WHAT THE TASK REQUIRES →
In the data below, begin at the line with "Where should I click to: Click the WELCOME" and stop after the line with "Click the Bluetooth & devices icon"; output those lines exactly and no pictures.

Saved entries →
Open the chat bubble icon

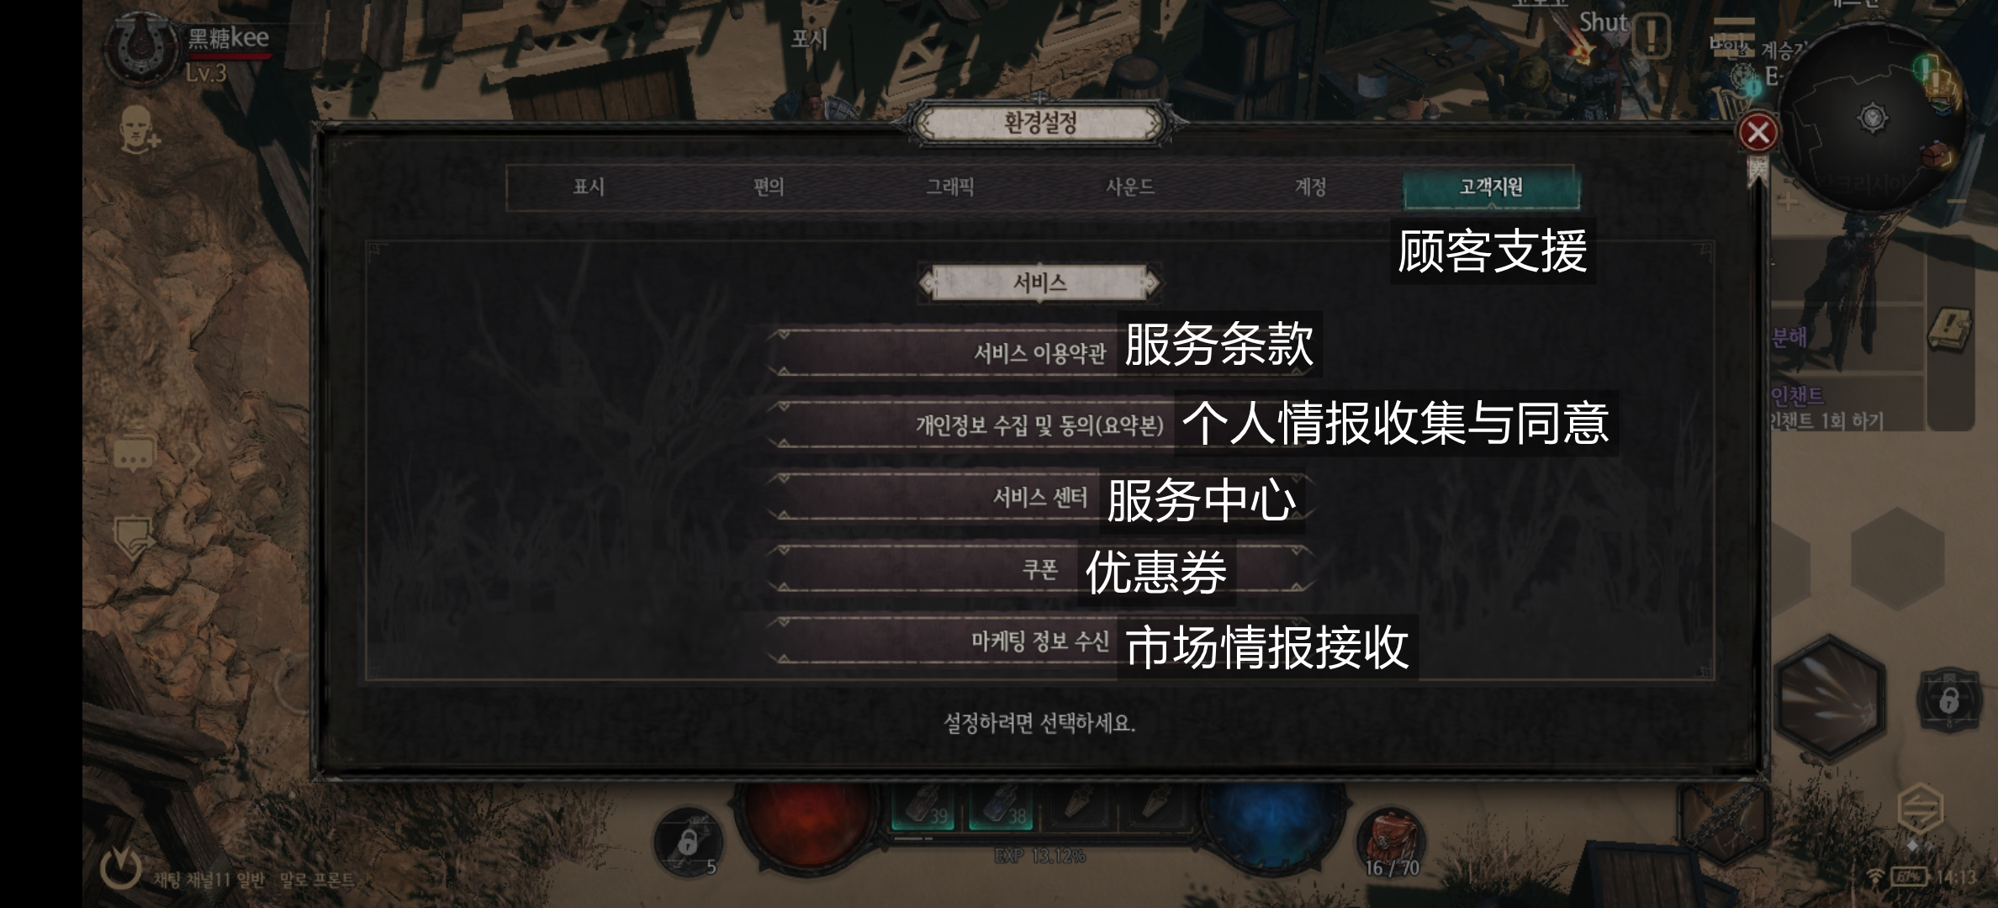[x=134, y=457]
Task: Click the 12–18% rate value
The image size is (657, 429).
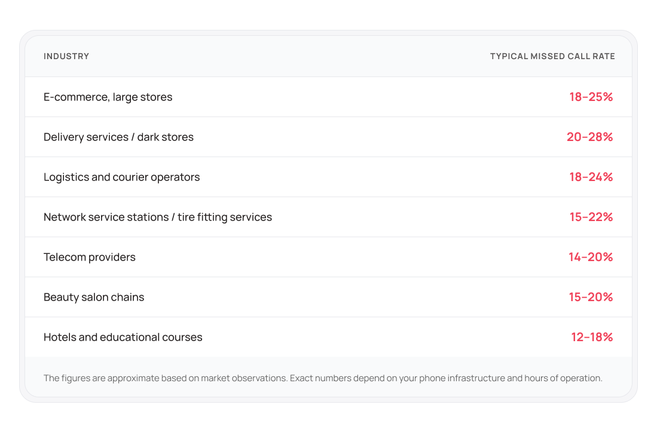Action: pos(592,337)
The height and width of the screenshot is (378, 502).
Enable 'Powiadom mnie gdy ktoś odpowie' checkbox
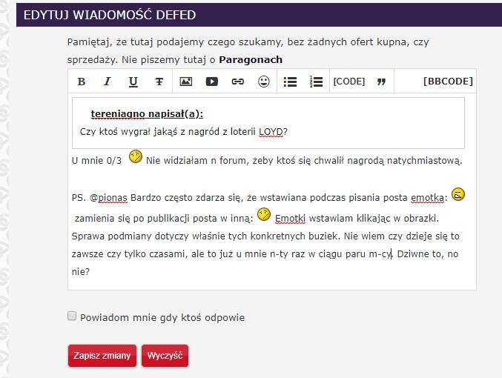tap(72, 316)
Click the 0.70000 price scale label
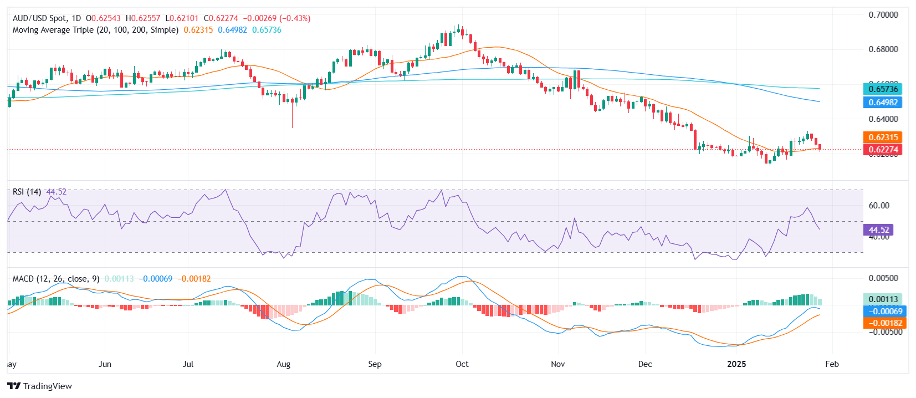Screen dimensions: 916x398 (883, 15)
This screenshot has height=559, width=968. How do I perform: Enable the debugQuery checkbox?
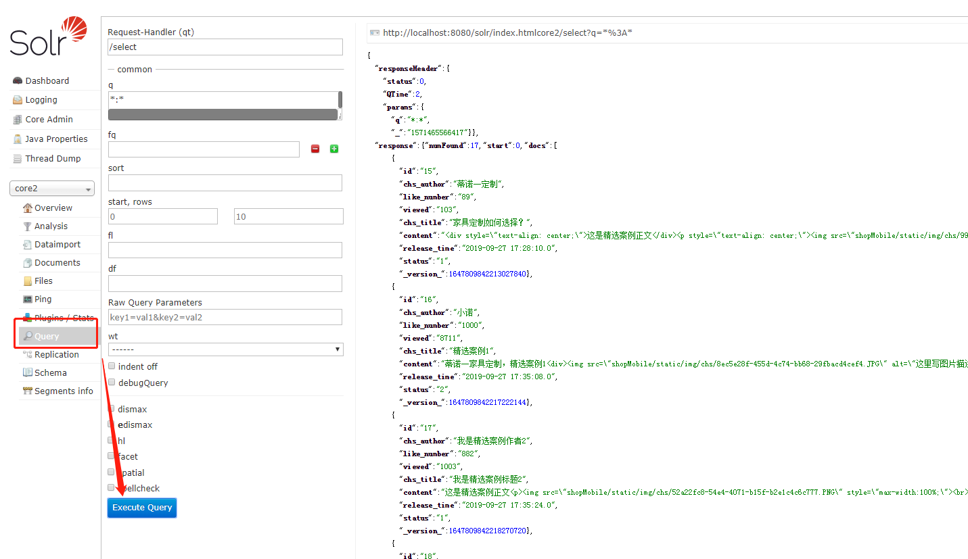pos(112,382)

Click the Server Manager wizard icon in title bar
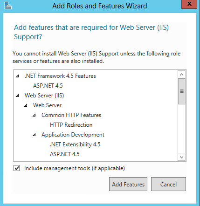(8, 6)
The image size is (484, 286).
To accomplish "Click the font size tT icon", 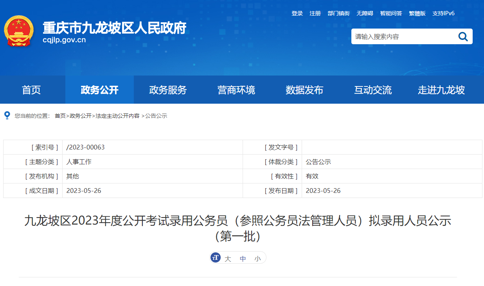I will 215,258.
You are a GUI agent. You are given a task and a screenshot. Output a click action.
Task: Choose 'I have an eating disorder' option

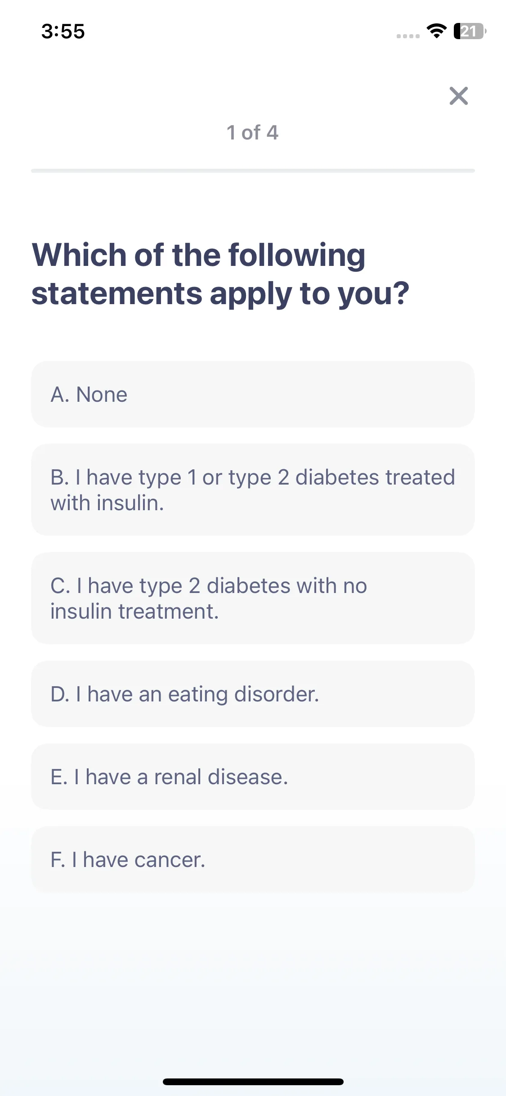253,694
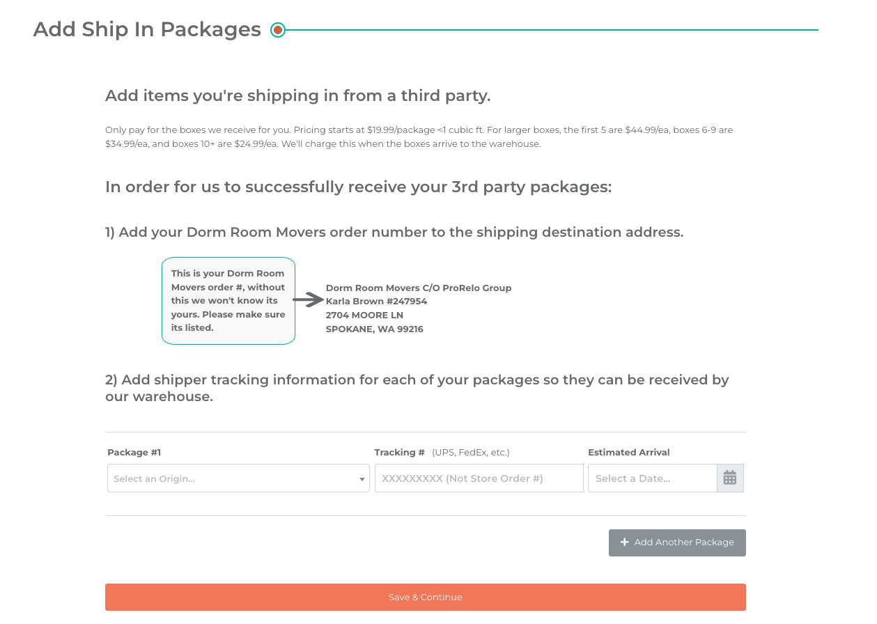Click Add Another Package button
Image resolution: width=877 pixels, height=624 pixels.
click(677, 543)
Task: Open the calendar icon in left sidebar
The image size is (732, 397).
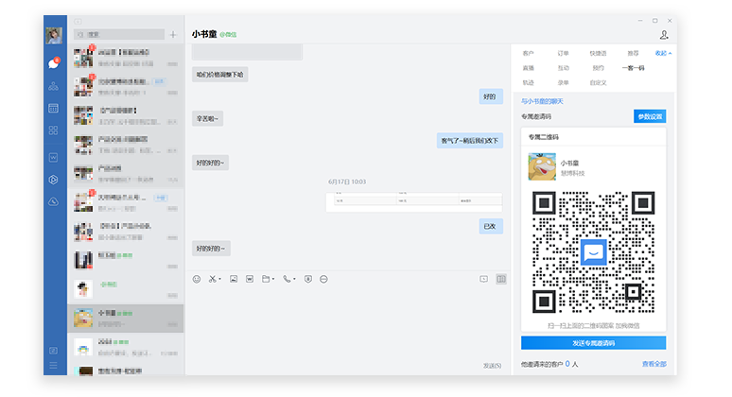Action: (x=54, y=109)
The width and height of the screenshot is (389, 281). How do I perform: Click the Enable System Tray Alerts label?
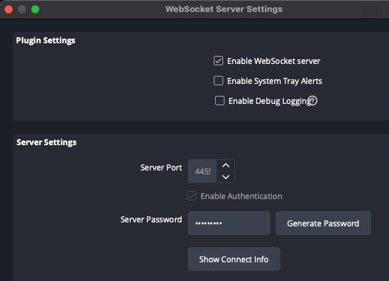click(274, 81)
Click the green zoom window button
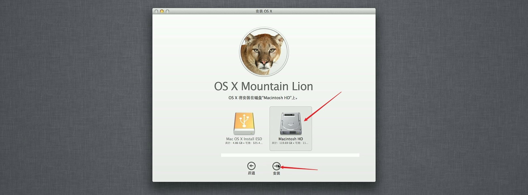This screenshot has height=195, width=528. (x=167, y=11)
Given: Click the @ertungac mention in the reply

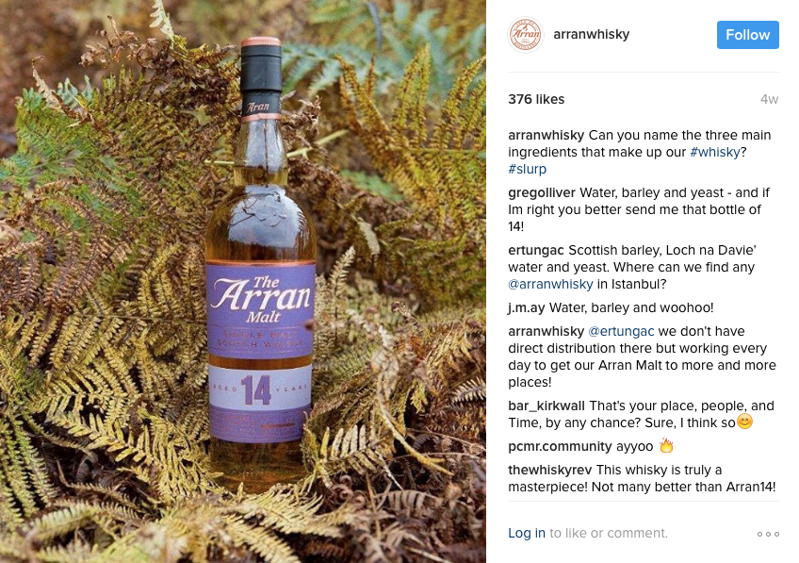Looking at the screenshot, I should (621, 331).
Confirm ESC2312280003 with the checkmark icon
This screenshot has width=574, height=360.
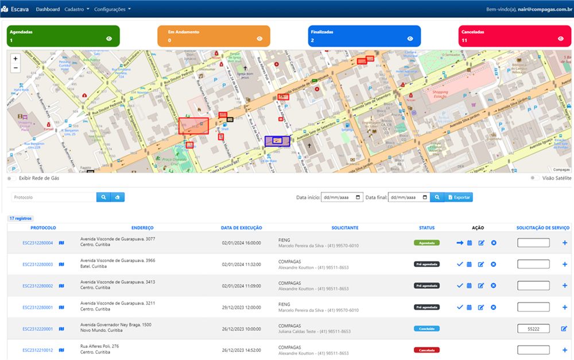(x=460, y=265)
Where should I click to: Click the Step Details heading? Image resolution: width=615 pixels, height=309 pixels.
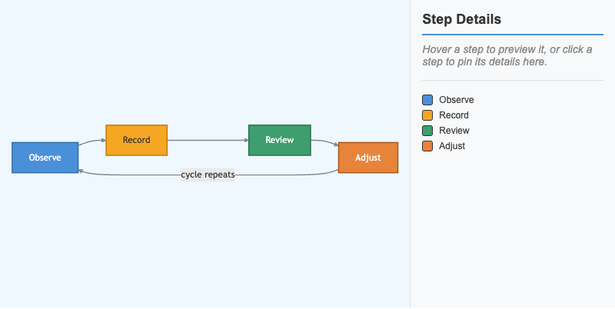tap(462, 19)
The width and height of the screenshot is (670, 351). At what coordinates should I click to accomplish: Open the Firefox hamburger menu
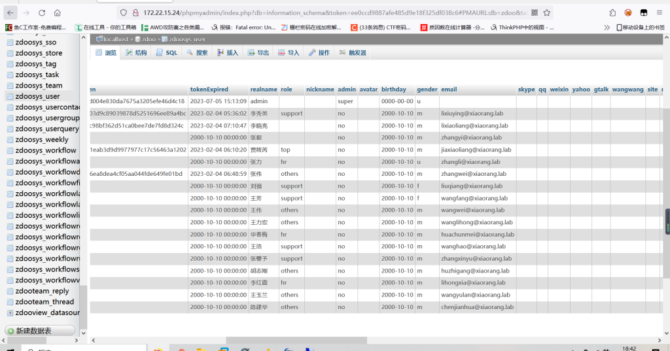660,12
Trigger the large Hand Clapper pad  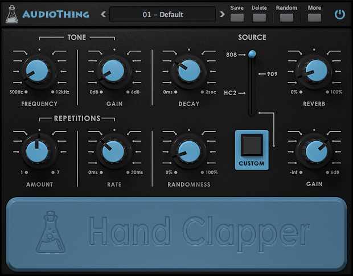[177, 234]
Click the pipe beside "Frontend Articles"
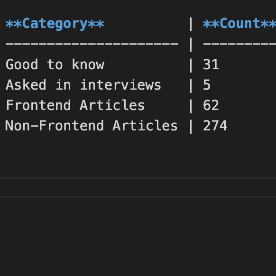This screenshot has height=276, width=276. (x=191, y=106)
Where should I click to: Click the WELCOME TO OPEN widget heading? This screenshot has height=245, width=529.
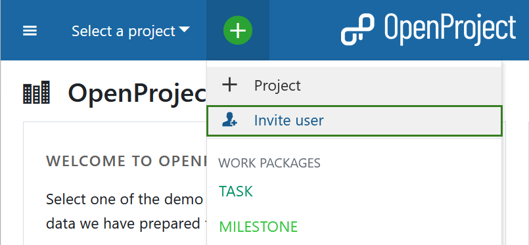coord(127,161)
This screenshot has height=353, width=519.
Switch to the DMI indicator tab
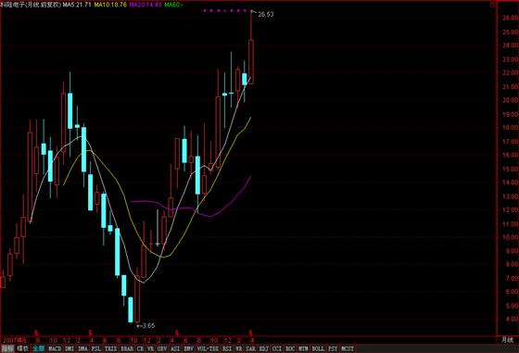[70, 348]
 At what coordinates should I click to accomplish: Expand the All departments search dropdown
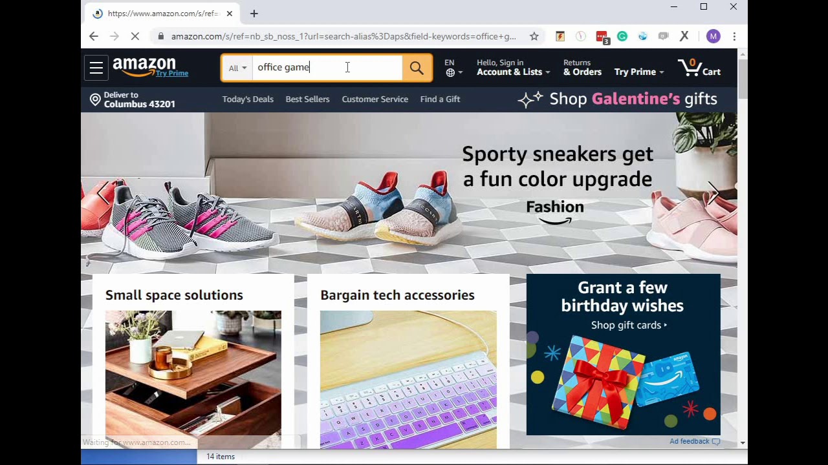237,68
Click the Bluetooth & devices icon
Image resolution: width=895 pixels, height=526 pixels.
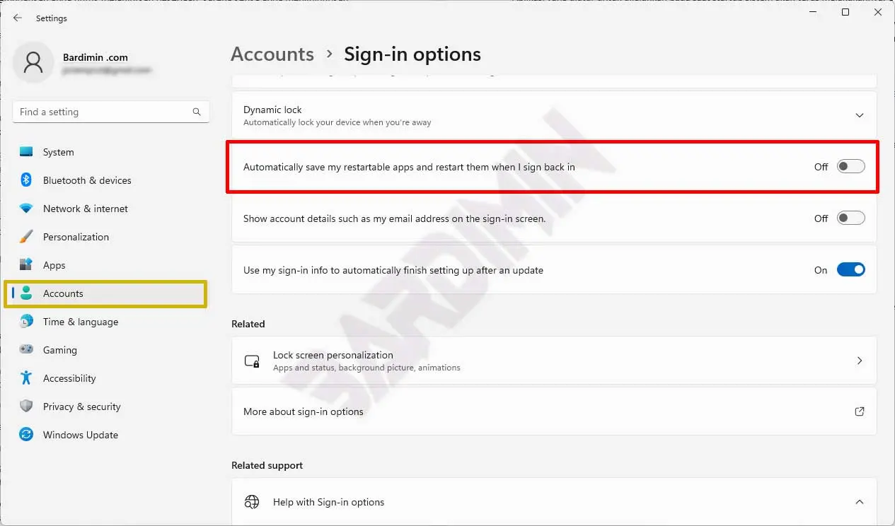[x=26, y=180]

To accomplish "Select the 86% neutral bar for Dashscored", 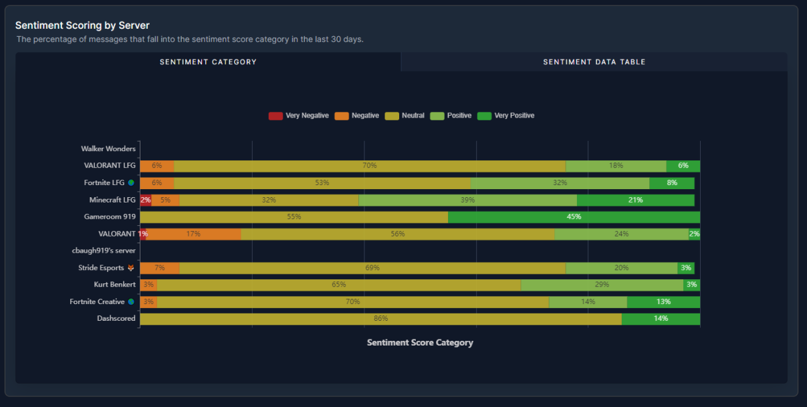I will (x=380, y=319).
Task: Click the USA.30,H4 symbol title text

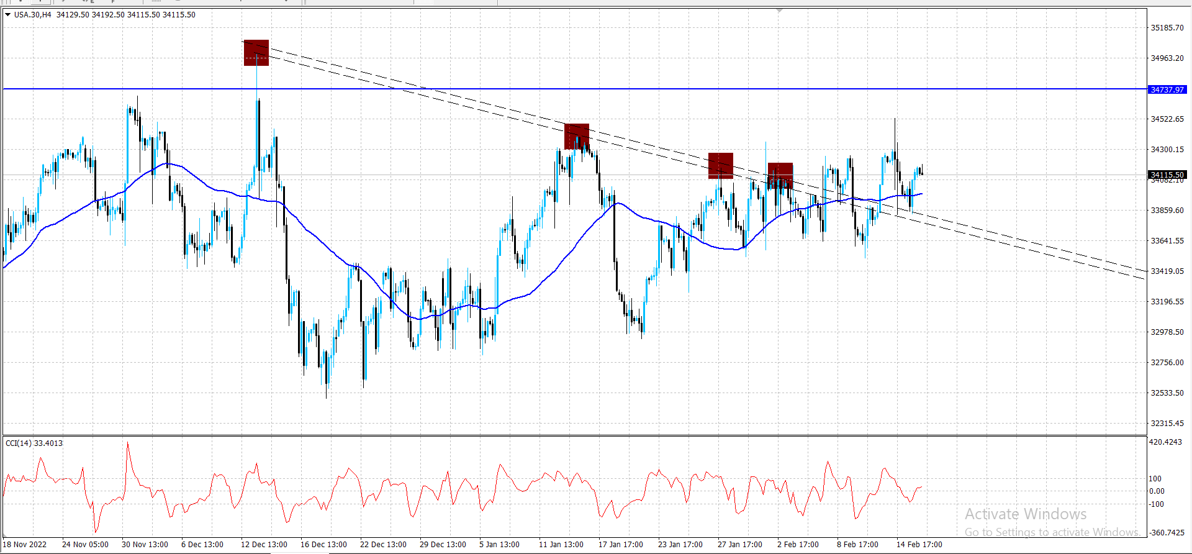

EXPECTED ANSWER →
Where should I click to: Click the WELCOME TO OPEN widget heading? This screenshot has height=245, width=529.
coord(127,161)
This screenshot has height=353, width=519.
Switch to the DMI indicator tab
[70, 348]
 At what coordinates should I click to accomplish: Expand the All departments search dropdown
237,68
Click the Bluetooth & devices icon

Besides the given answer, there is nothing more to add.